I’m no fan of watching a train wreck, unless that train is pulling boxcars full of delicious delicious Raisin Bran®️
I believe that 1/3rd of the twin population is actually living as their sibling and don’t know it. Like they got switched during bath time and never went back.
I guess I’m getting old. Now when I hear “Pour Some Sugar On Me” I think of 2 things. Who’s cleaning it up and I hope we don’t get ants.
Doctor: Are you eating a balanced diet?
Me: *thinking about that one time last year I ordered coleslaw as my KFC side*
Me: yes.
According to my fitness app, I ate a 6 mile fruit roll-up.
“Now?”
“Not yet.”
“Now?”
“Not quite.”
*Car approaches*
“Now?”
“Now.”
-Deer crossing the road
If you ever really want someone to call back, leave them a message saying, “I’ve got tickets to…” and hang up
I like to carry binoculars when hiking so that when I make frequent stops it looks like I’m appreciating nature instead of fighting for air
Saw an Amazon truck drop a kid off at school this morning. Didn’t know that was an option.

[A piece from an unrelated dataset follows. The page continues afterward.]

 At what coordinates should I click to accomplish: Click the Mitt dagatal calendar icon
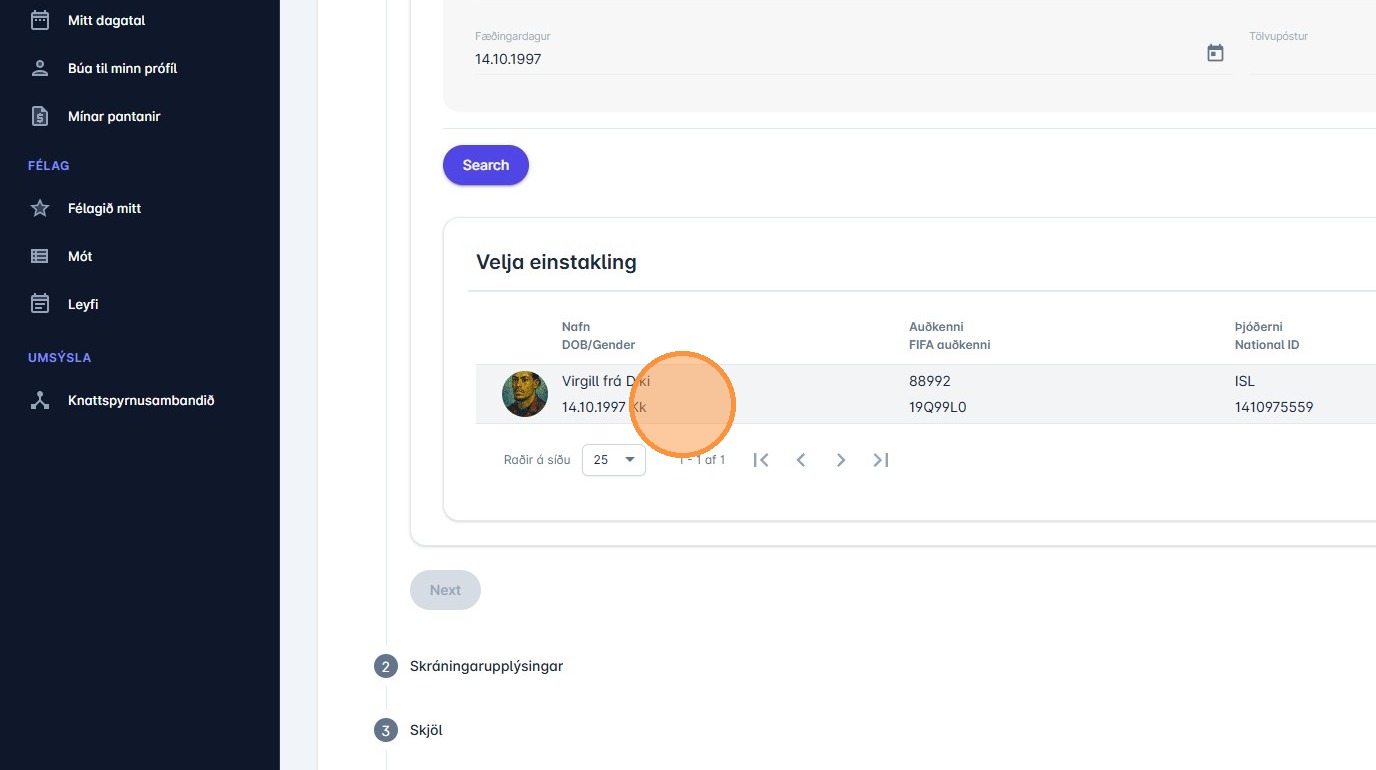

You’re eating Cheetos on the couch and playing a video game. Your “battle cry” isn’t striking fear into the heart of anyone but the dog.

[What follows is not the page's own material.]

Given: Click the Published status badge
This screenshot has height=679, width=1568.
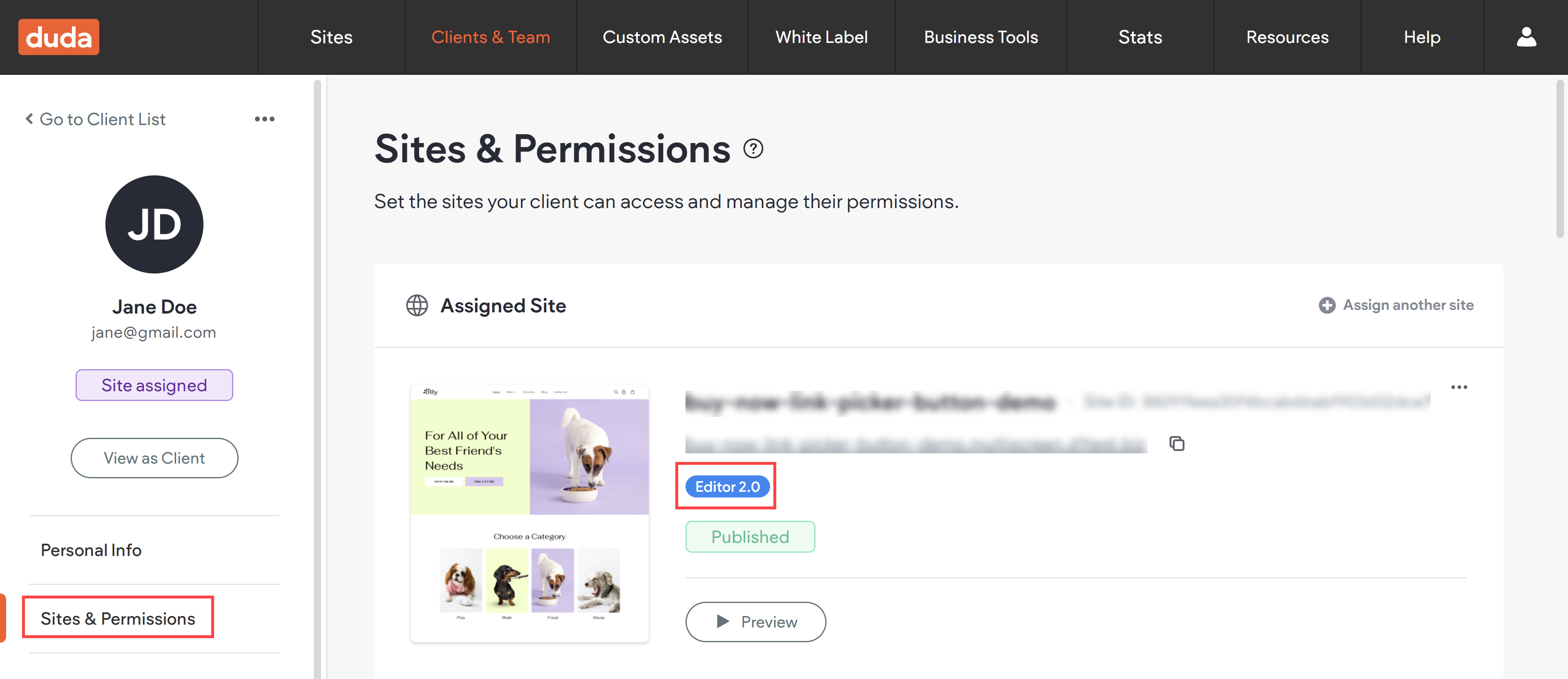Looking at the screenshot, I should (x=750, y=536).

my milkshake brings all the boys to the yard / their like, is this organic? do u hav a vegan option? can u make it with froyo insted
Me: Babe, out of my purse can you bring me my…
*Husband brings entire purse*
A Tinder app, only you hook up with the best buffets in your town
“I’m usually closed off. But if you get close to me, you’ll find that I’ll really open up.”
-Automatic sliding doors
For once I would like to get through an entire work day without my boss waking me up.
if i pay $15 for a bottle of water at a concert or a sporting event, i better drown
Keep yourself entertained during quarantine by taking daily mail comments and putting them on New Yorker cartoons to create your own satirical comics.
when you burst out your jeans
and then eat human beings
you’re a werewolf
*coworker walks into bathroom, triggering the motion sensor that turns the lights on*
ME: [from one of the stalls] Welcome.
Stamps be like “lick me and put me in the corner”
Facebook-
You: Going to a concert tonight!
Friend: Sweet, what concert?
Aunt: WHAT IS ITUNEZ?????? HOW IS YOUR DAD????? I LOVE YOU XOXOXO
If you ever get arrested, lighten the mood by pretending to go for his gun.
I didn’t make this, but it’s perfect
*Death comes for me but is once again fooled by my false moustache*
Me: *Chants in Latin in a deep, demonic voice while levitating*
My mom: Just ignore him. He’s only doing it for attention. Classic middle child syndrome.
“How do you feel about this combination of paint?”
“Well, mixed emulsions really”
me: ted is coming over tonight
wife: i always feel ostricized when ted is over
me: hun, *i take her hand* you are nothing like a giant bird
Oh, please… A few us get together, shave our heads, turn our property and money over to a charismatic leader, and SUDDENLY it’s a cult!
It’s about time you stopped being a bystander and became a passerby.